According to the NYTimes, Judge Merchan rejected the prosecution's request for a 60-day prison sentence, adding that Brady and Rossig seemed to be "decent men," even though "there have been times that it’s come across the defendants believe this is some kind of joke."

CBS reports that the men were criticized in court for publicizing the jump and acting like heroes. Assistant DA Joseph Giovannetti drove the point home by holding up the jumpers' Maxim cover story.

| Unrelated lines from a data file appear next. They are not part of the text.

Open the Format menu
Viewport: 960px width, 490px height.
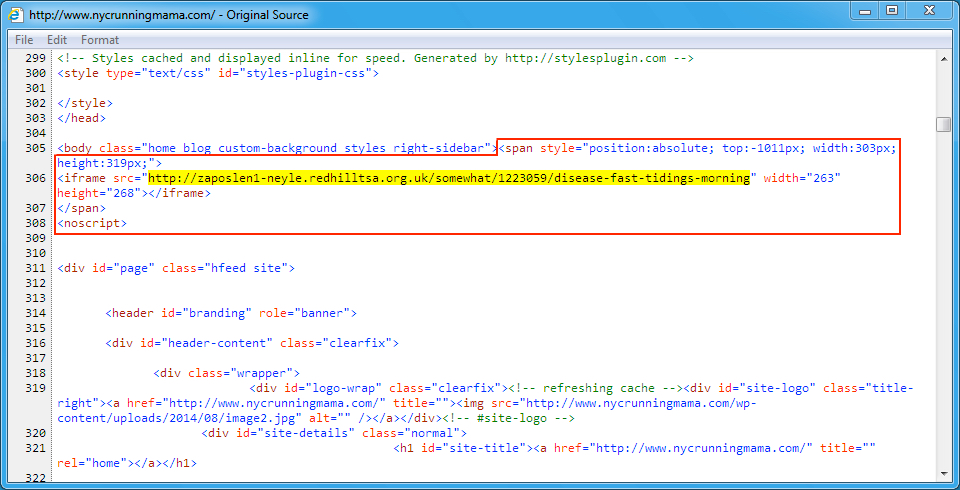(100, 40)
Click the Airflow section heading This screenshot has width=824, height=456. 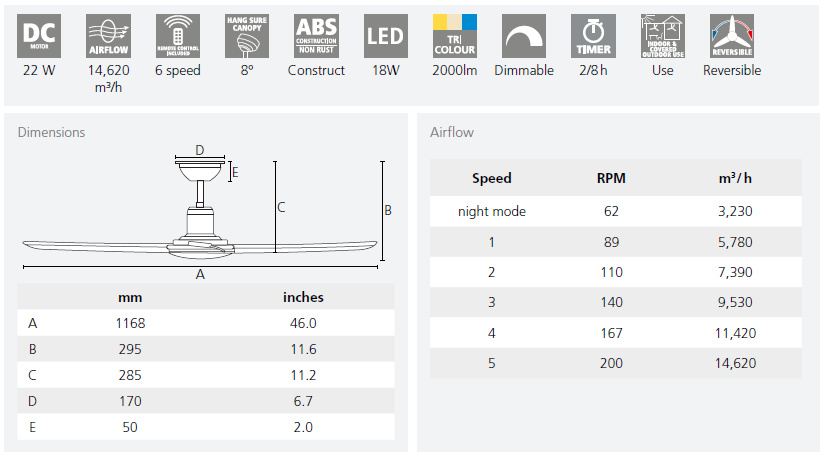[x=452, y=132]
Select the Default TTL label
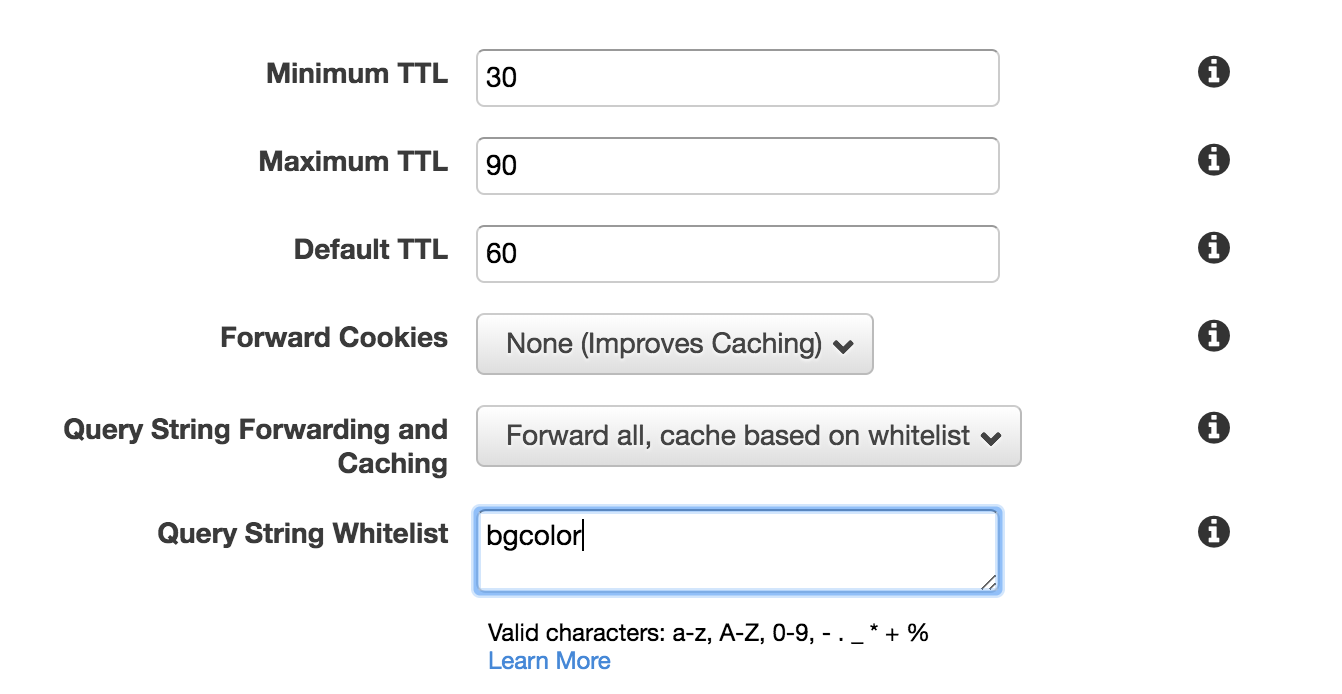The height and width of the screenshot is (694, 1342). [x=371, y=249]
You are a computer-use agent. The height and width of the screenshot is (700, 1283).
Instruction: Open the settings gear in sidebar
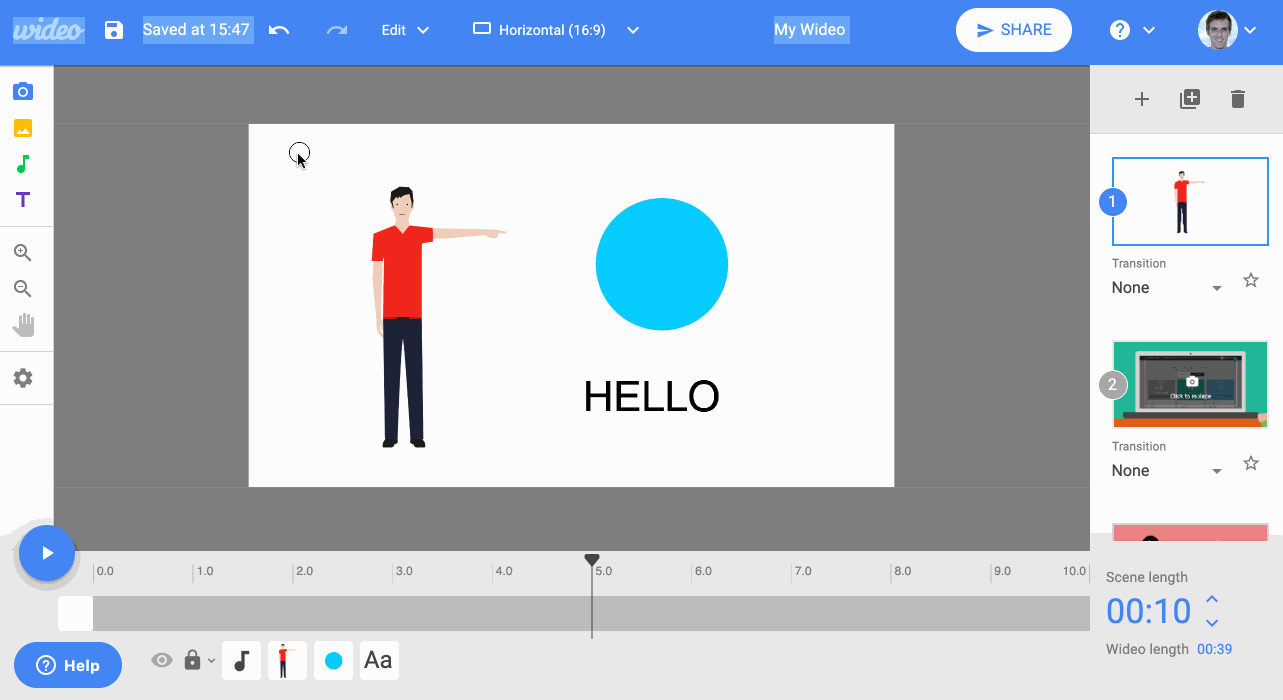(23, 378)
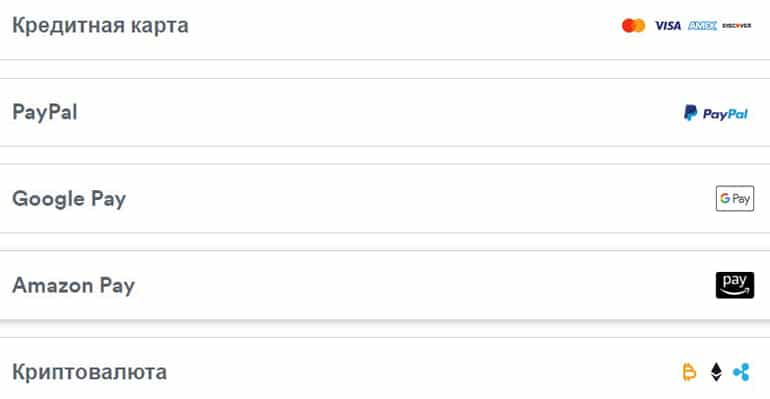Click the PayPal logo on the right
The height and width of the screenshot is (399, 770).
click(716, 113)
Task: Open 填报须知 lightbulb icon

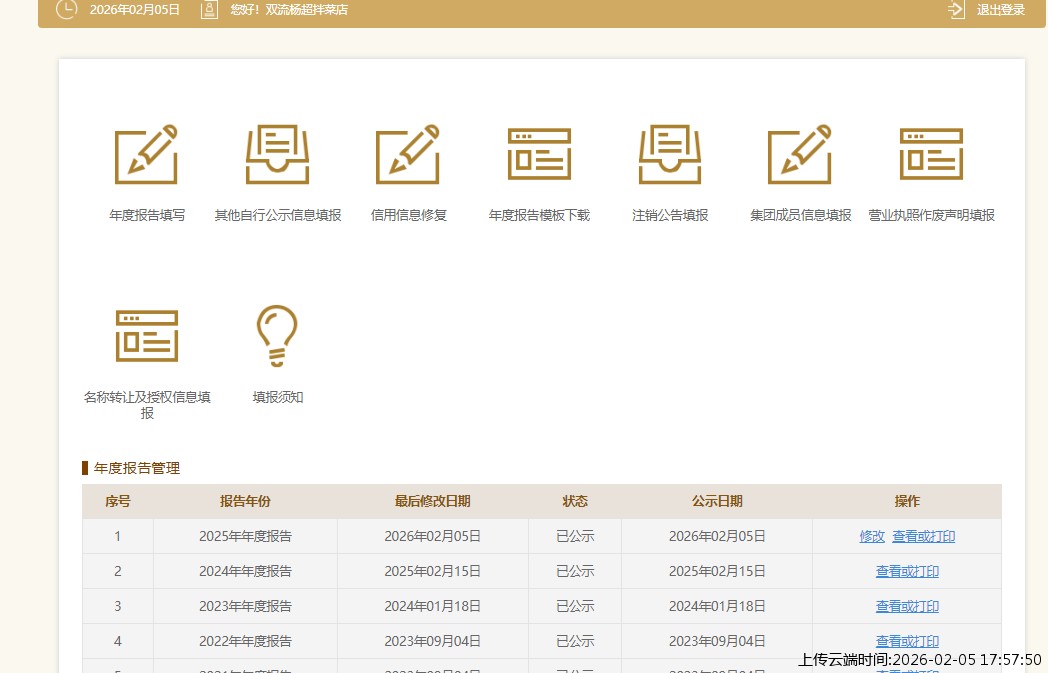Action: coord(277,335)
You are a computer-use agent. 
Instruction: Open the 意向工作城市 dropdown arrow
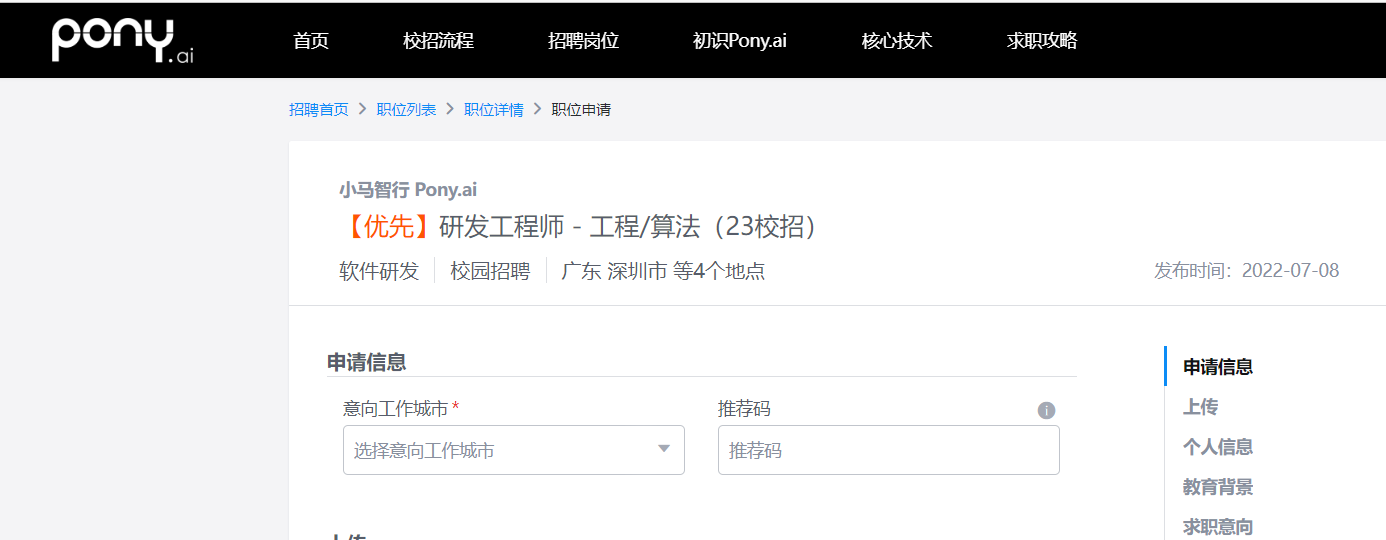click(x=664, y=449)
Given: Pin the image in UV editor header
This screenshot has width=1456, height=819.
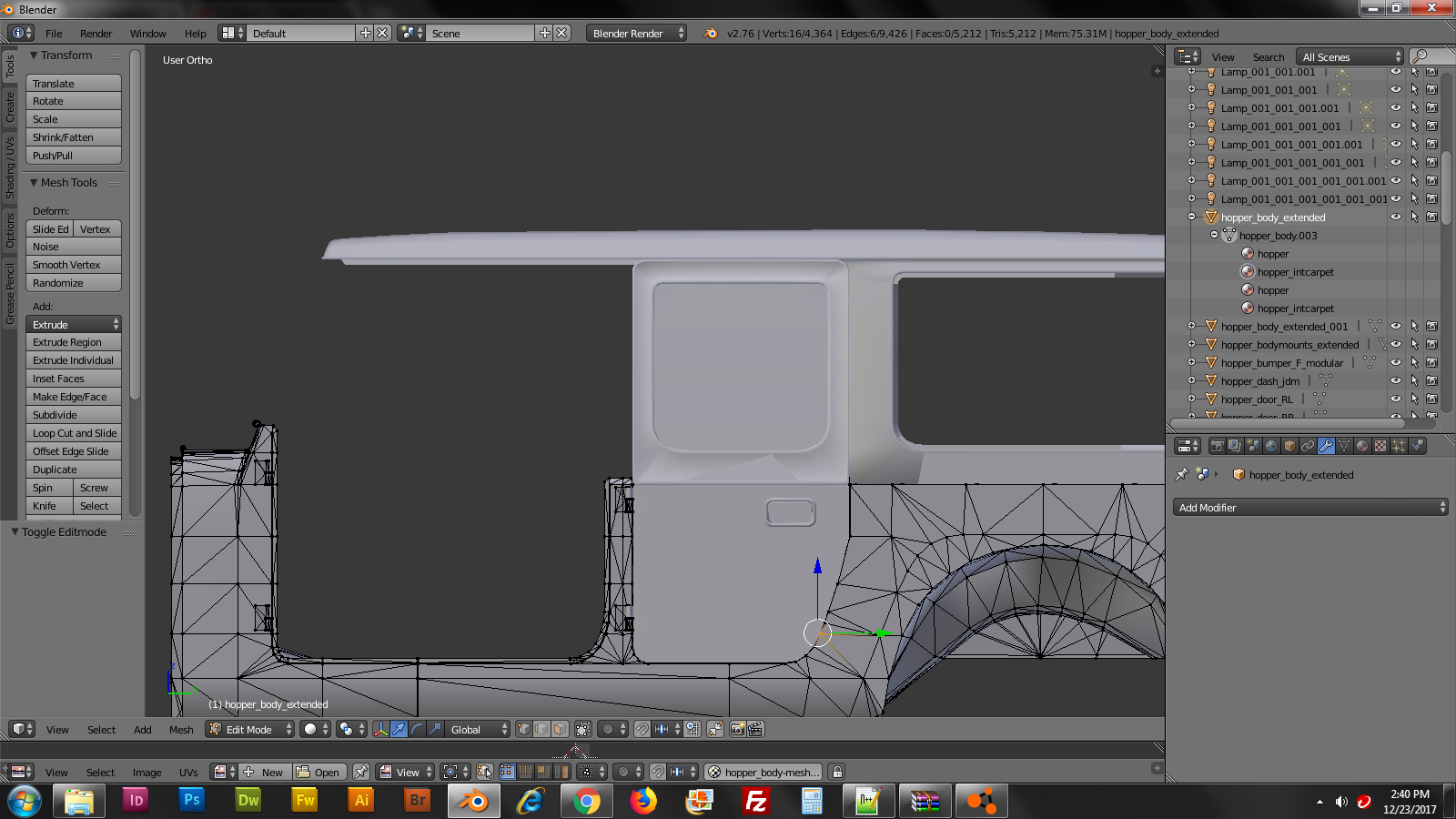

The men took their daring jump on September 30th, 2013, around 3:00 a.m. During the trial, which started this June, Brady, an ironworker, admitted to stashing parachutes and other equipment inside 1 WTC for Markovich and Rossig while working at the site. While friend Kyle Hartwell, 29, stood by as lookout, the three men made the leap with helmet-mounted GoPros.

Brady's helmet video of the BASE jump was released in March of last year, and all four men turned themselves in to the NYPD. The video quickly earned Brady folk hero status, while also serving as crucial evidence—it documents Rossig and Markovich jumping from the tower ahead of him, and Brady himself landing on the West Side Highway.

While all three jumpers were initially charged with burglary, reckless endangerment and illegal BASE jumping (there's a city ordinance against jumping off of buildings), a jury acquitted the trio of felony charges for burglary early in the trial proceedings.

One piece of evidence used in the trial was a note that Rossig left for his mother right before the jump took place. "If I’m gonna be away for longer than 6 mo sell the property all the info for it and the house is in the file cab," he wrote of the home he owns. "I love you very much and I needed to write some History so sorry again, Love Andrew."

Yesterday Rossig said, "We didn’t want this whole thing blown out of proportion. We understand what we did could possibly have endangered other people, and it’s never going to happen again.”

Rossig will serve 200 hours of community service, while Brady will serve 250.